The agent writes, posts, comments.
We want to be clear on this point because it's our real differentiator: we don't send hundreds of emails per day to raw lists. It's the opposite. We only contact qualified prospects, double-filtered by target and intent signals. Here's what the agent does:
- Outbound LinkedIn: up to 28 invitations per day (the platform limit), each with a hyper-personalized first message based on the prospect's profile and recent posts.
- Parallel email follow-up: if the prospect doesn't reply on LinkedIn, the agent follows up by email to stay in their field of view. Always on the same qualified prospect, never on raw lists.
- Passive inbound: the agent posts comments on your competitors' and industry influencers' posts. When a prospect from your target likes or comments on those posts, we capture the signal and add them to your warm list. This also generates hundreds, sometimes thousands, of profile views per day for your account.
- Automated posts: published on your account, at regular intervals, in your voice, on the angles that resonate in your sector.
The combined effect: outbound brings the prospect to you, inbound reassures them. Your conversion rate climbs because your prospect has already seen you two or three times before you reach out.
The agent follows up, qualifies, handles objections.
All the repetitive work goes through the agent, never through you. Prompt 2 takes over, qualifies, handles objections, memorizes the follow-up dates requested by prospects and sends the right message on the right day.
The agent learns every day.
That's what differentiates an agent from a script. The agent runs A/B testing continuously, without you having to ask:
- Which campaign converts best on which persona. If version A of the message works better on CEOs of 5-person firms, and version B on solo freelancers, the agent adjusts automatically.
- Which influencers generate the most matches. If commenting on posts from one person brings 3 times more target prospects than another, the agent shifts its energy accordingly.
- What resonates in your sector. The agent watches the angles, expressions, and pain points that get your prospects to react, and surfaces them in your next messages.
- Reply patterns. When a type of objection keeps coming up, the agent adjusts how it responds to it for that specific persona.
The consequence: the agent is better in 3 weeks than today, and better in 3 months than in 3 weeks. You don't redo your prospecting every week. You watch it optimize itself.
The agent also does your marketing.
And that's what really changes the equation. Outbound prospecting alone hits a ceiling. Paired with content and well-placed comments, it takes off.
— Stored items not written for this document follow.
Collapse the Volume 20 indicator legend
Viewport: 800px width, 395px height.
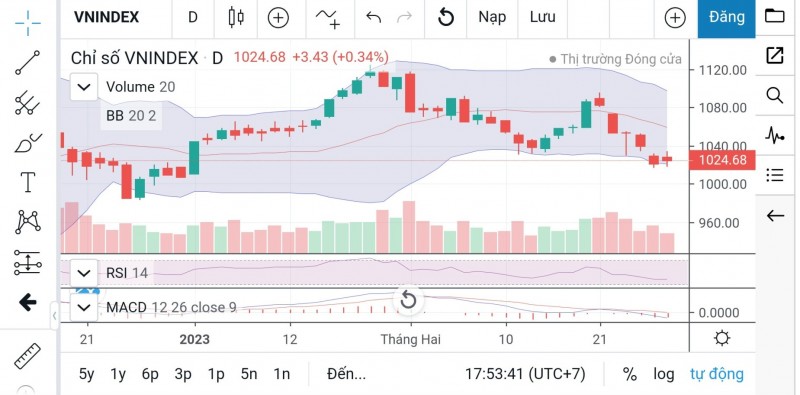pyautogui.click(x=84, y=87)
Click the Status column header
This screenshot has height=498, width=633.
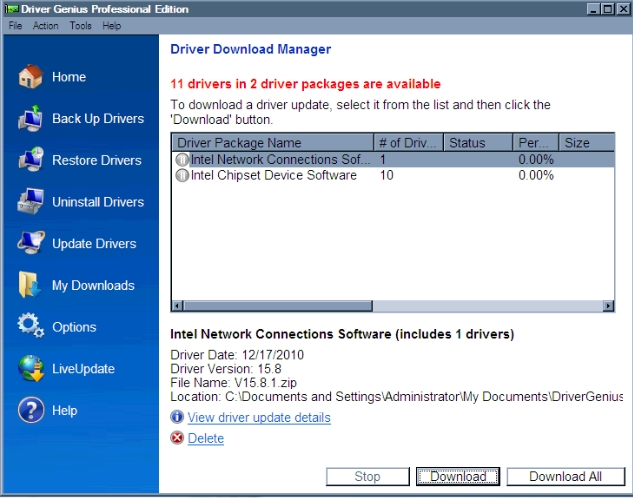[x=478, y=143]

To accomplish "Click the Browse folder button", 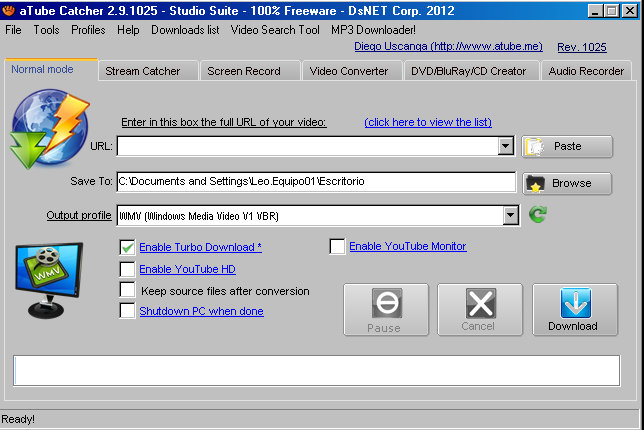I will [566, 183].
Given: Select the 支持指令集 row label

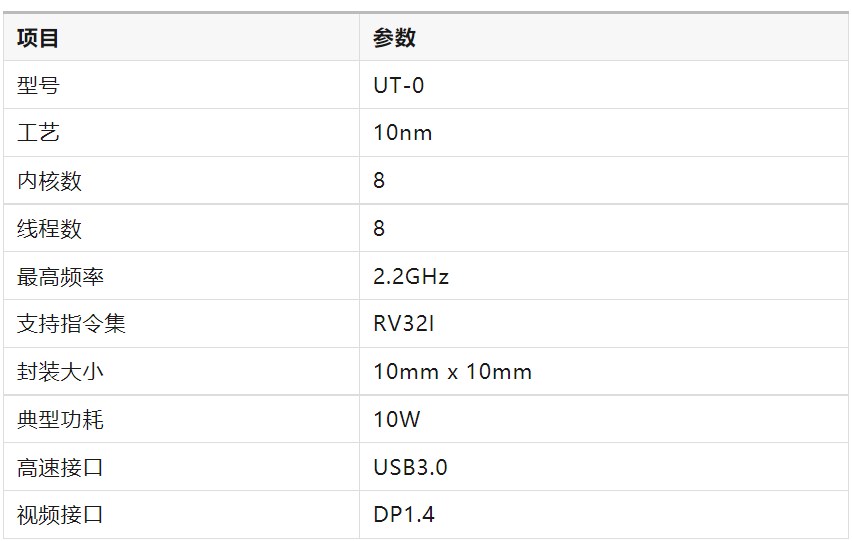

- Monthly editorial calendar. The agent proposes your content plan for 30 days. You validate in bulk or one by one.
- Posts in your style, inspired by the top-performing posts in your sector or from influencers you admire. With a generated image if you want.
- Comments on influencers' posts. Your prospects see you showing up where they already are.
- Qualified invitations to people who like your posts or a competitor's and match your target. These prospects convert 3 to 5 times better than prospects approached cold (without prior qualification).
Result: your visibility doubles or triples within weeks. And passive prospecting doubles with it, because your best prospects start replying without you having had to approach them cold. All of it stays piloted by the same swipe.
You swipe.
When a prospect is warm, truly warm, we deliver the conversation to your phone with a pre-drafted reply. You read for 3 seconds. You swipe right or left. Same gesture as a dating app, except at the end of the feed, there's a contract.
You validate.
The meeting lands in your calendar. The contract follows.
A few minutes a day to pilot an agent running 24/7. While you do what no one else can do in your place: close.